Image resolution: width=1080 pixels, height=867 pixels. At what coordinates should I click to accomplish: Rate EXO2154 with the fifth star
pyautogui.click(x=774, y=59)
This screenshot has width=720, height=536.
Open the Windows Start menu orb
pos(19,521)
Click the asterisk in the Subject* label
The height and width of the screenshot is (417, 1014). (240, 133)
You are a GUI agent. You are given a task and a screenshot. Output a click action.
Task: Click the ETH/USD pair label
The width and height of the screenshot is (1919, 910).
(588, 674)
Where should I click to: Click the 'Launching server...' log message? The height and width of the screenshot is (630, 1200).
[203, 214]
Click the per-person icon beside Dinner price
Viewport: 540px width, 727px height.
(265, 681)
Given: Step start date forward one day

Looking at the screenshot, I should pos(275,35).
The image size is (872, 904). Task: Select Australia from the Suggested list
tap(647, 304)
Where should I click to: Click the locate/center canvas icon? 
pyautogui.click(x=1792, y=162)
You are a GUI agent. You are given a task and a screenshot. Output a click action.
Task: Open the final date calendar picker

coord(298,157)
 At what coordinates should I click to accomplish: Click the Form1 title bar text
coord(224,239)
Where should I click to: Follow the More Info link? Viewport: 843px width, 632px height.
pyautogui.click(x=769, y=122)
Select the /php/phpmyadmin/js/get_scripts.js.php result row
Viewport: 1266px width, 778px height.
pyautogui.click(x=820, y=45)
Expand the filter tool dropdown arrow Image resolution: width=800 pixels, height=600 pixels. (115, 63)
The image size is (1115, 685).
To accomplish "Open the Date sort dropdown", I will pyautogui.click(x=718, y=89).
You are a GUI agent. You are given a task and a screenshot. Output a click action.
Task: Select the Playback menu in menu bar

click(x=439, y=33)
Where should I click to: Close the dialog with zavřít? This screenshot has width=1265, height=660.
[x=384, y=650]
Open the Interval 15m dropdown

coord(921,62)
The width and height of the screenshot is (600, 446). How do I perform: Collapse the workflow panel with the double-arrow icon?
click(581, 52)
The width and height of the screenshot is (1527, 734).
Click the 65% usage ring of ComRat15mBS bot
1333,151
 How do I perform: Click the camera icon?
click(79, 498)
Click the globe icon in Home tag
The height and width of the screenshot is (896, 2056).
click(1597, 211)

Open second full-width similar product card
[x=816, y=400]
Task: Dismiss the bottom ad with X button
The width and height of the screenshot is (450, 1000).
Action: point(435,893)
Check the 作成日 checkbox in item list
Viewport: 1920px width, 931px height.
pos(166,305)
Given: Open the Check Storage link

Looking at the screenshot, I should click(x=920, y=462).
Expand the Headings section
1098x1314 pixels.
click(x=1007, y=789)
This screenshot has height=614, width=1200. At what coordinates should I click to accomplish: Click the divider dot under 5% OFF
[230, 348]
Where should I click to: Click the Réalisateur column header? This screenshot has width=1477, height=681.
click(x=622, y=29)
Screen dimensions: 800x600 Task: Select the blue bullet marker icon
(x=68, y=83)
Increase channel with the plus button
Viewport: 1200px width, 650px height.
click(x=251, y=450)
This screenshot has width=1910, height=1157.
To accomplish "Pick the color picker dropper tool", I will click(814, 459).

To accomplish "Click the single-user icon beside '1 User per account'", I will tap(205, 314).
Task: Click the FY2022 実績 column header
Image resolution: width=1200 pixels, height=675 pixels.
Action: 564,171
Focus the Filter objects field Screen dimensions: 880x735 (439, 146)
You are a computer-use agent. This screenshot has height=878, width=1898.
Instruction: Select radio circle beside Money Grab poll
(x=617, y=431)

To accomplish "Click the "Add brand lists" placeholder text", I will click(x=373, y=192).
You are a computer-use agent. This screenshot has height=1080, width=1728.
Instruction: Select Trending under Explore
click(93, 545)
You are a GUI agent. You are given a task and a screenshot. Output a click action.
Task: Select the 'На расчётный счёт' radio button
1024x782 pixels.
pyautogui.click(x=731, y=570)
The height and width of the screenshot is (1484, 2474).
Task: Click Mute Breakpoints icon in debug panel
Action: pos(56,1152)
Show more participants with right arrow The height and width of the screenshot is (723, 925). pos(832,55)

▬▬▬▬▬▬▬▬▬▬

GOAL
Rewrite the data above as a numbered list, leaving out any blank lines.

RESULT OF THE EXERCISE
1. Image resolution: width=1080 pixels, height=867 pixels. At what coordinates should I click to accomplish: Rate EXO2154 with the fifth star
2. pyautogui.click(x=774, y=59)
3. This screenshot has width=720, height=536.
4. Open the Windows Start menu orb
5. pos(19,521)
6. Click the asterisk in the Subject* label
7. The height and width of the screenshot is (417, 1014). (240, 133)
8. You are a GUI agent. You are given a task and a screenshot. Output a click action.
9. Task: Click the ETH/USD pair label
10. The width and height of the screenshot is (1919, 910).
11. (588, 674)
12. Where should I click to: Click the 'Launching server...' log message? The height and width of the screenshot is (630, 1200).
13. [203, 214]
14. Click the per-person icon beside Dinner price
15. Viewport: 540px width, 727px height.
16. (265, 681)
17. Given: Step start date forward one day
18. Looking at the screenshot, I should pos(275,35).
19. The image size is (872, 904). Task: Select Australia from the Suggested list
20. tap(647, 304)
21. Where should I click to: Click the locate/center canvas icon? 
22. pyautogui.click(x=1792, y=162)
23. You are a GUI agent. You are given a task and a screenshot. Output a click action.
24. Task: Open the final date calendar picker
25. coord(298,157)
26.  At what coordinates should I click to accomplish: Click the Form1 title bar text
27. coord(224,239)
28. Where should I click to: Follow the More Info link? Viewport: 843px width, 632px height.
29. pyautogui.click(x=769, y=122)
30. Select the /php/phpmyadmin/js/get_scripts.js.php result row
31. Viewport: 1266px width, 778px height.
32. pyautogui.click(x=820, y=45)
33. Expand the filter tool dropdown arrow Image resolution: width=800 pixels, height=600 pixels. (115, 63)
34. The image size is (1115, 685).
35. To accomplish "Open the Date sort dropdown", I will pyautogui.click(x=718, y=89).
36. You are a GUI agent. You are given a task and a screenshot. Output a click action.
37. Task: Select the Playback menu in menu bar
38. click(x=439, y=33)
39. Where should I click to: Close the dialog with zavřít? This screenshot has width=1265, height=660.
40. [x=384, y=650]
41. Open the Interval 15m dropdown
42. coord(921,62)
43. The width and height of the screenshot is (600, 446). How do I perform: Collapse the workflow panel with the double-arrow icon?
44. click(581, 52)
45. The width and height of the screenshot is (1527, 734).
46. Click the 65% usage ring of ComRat15mBS bot
47. 1333,151
48.  How do I perform: Click the camera icon?
49. click(79, 498)
50. Click the globe icon in Home tag
51. The height and width of the screenshot is (896, 2056).
52. click(1597, 211)
53. Open second full-width similar product card
54. [x=816, y=400]
55. Task: Dismiss the bottom ad with X button
56. The width and height of the screenshot is (450, 1000).
57. Action: point(435,893)
58. Check the 作成日 checkbox in item list
59. Viewport: 1920px width, 931px height.
60. pos(166,305)
61. Given: Open the Check Storage link
62. Looking at the screenshot, I should click(x=920, y=462).
63. Expand the Headings section
64. 1098x1314 pixels.
65. click(x=1007, y=789)
66. This screenshot has height=614, width=1200. At what coordinates should I click to accomplish: Click the divider dot under 5% OFF
67. [230, 348]
68. Where should I click to: Click the Réalisateur column header? This screenshot has width=1477, height=681.
69. click(x=622, y=29)
70. Screen dimensions: 800x600 Task: Select the blue bullet marker icon
71. (x=68, y=83)
72. Increase channel with the plus button
73. Viewport: 1200px width, 650px height.
74. click(x=251, y=450)
75. This screenshot has width=1910, height=1157.
76. To accomplish "Pick the color picker dropper tool", I will click(814, 459).
77. To accomplish "Click the single-user icon beside '1 User per account'", I will tap(205, 314).
78. Task: Click the FY2022 実績 column header
79. Image resolution: width=1200 pixels, height=675 pixels.
80. Action: 564,171
81. Focus the Filter objects field Screen dimensions: 880x735 (439, 146)
82. You are a computer-use agent. This screenshot has height=878, width=1898.
83. Instruction: Select radio circle beside Money Grab poll
84. (x=617, y=431)
85. To accomplish "Click the "Add brand lists" placeholder text", I will click(x=373, y=192).
86. You are a computer-use agent. This screenshot has height=1080, width=1728.
87. Instruction: Select Trending under Explore
88. click(93, 545)
89. You are a GUI agent. You are given a task and a screenshot. Output a click action.
90. Task: Select the 'На расчётный счёт' radio button
91. 1024x782 pixels.
92. pyautogui.click(x=731, y=570)
93. The height and width of the screenshot is (1484, 2474).
94. Task: Click Mute Breakpoints icon in debug panel
95. Action: pos(56,1152)
96. Show more participants with right arrow The height and width of the screenshot is (723, 925). pos(832,55)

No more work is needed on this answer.